DIRECTIONS FOR THIS TASK | Pick out every row below that contains the word "dimensions" and copy each of those rows in full.

MATERIAL SHOWN |

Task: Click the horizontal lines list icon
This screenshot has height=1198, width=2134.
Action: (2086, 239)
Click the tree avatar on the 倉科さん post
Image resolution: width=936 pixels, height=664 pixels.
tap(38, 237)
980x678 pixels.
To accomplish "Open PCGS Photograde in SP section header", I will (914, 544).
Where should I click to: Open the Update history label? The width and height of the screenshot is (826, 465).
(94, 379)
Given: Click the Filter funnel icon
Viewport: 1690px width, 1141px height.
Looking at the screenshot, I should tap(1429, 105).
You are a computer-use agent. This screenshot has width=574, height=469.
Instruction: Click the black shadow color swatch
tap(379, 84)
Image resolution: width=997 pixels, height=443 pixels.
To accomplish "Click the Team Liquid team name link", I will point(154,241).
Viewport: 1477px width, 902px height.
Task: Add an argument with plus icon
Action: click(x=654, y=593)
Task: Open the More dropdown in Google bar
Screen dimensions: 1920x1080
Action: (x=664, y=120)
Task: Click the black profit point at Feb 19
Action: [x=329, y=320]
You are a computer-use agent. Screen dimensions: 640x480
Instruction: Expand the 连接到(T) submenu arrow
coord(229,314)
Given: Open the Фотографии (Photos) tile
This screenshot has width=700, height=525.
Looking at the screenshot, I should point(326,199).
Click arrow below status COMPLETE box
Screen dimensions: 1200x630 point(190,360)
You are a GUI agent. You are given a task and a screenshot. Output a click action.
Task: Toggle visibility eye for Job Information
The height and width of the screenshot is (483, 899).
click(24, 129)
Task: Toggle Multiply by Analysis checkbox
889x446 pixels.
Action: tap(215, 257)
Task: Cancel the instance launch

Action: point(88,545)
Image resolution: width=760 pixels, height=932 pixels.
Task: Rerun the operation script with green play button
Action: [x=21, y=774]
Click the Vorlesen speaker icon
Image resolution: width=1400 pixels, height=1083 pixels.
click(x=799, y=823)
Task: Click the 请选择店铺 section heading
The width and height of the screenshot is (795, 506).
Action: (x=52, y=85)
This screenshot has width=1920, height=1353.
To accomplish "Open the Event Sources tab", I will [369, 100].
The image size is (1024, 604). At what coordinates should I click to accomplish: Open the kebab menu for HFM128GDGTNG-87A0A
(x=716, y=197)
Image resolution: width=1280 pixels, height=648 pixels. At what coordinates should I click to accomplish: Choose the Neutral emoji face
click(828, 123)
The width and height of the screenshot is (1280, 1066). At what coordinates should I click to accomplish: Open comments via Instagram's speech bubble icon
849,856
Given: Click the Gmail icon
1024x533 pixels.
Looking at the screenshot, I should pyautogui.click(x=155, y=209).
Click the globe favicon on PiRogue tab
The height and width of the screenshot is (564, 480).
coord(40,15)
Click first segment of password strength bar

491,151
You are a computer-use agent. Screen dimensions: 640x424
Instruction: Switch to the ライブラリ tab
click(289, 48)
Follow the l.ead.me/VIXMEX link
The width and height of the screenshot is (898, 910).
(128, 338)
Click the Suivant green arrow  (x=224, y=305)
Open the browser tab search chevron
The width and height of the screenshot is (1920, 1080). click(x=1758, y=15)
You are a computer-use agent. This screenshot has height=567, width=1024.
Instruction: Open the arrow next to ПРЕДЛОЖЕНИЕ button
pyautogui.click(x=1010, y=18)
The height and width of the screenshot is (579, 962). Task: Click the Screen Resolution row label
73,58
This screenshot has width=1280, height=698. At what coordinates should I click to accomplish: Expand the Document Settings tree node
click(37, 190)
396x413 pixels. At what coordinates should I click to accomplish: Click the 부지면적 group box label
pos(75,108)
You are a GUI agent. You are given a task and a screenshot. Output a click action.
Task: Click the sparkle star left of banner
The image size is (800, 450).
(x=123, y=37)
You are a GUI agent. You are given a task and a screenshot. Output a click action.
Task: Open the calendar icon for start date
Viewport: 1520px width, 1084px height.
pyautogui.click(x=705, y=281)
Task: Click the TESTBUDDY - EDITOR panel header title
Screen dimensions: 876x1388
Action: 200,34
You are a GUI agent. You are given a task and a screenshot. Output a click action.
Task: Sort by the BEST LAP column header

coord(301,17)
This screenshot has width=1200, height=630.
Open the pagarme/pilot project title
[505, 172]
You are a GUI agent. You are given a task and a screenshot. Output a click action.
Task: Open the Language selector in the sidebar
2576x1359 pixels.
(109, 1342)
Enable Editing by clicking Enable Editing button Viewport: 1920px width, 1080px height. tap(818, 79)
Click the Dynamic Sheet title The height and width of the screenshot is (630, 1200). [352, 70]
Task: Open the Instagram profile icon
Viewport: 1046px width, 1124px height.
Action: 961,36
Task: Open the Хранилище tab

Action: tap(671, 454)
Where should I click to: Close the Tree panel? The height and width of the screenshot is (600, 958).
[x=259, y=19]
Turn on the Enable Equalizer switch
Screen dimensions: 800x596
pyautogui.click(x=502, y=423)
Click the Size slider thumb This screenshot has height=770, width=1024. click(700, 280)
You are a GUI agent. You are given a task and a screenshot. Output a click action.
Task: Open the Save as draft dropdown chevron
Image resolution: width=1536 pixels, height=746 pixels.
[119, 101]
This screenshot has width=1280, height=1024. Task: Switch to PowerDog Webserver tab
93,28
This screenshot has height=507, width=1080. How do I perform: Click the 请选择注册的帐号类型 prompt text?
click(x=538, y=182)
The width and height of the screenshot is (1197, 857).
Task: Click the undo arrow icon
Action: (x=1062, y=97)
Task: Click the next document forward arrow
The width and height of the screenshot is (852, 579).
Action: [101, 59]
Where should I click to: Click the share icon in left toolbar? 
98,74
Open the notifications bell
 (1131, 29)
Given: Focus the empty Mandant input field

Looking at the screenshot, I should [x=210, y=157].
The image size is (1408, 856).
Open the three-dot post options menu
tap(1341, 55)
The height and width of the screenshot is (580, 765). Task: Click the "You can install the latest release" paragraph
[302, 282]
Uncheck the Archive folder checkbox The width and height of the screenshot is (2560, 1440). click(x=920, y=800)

RESULT BELOW |
Screen dimensions: 1920x1080
You are a computer-use agent. Screen dimensions: 640x480
Screen dimensions: 1200x630 point(190,360)
You are a computer-use agent. Screen dimensions: 640x424
Screen dimensions: 876x1388
Screen dimensions: 800x596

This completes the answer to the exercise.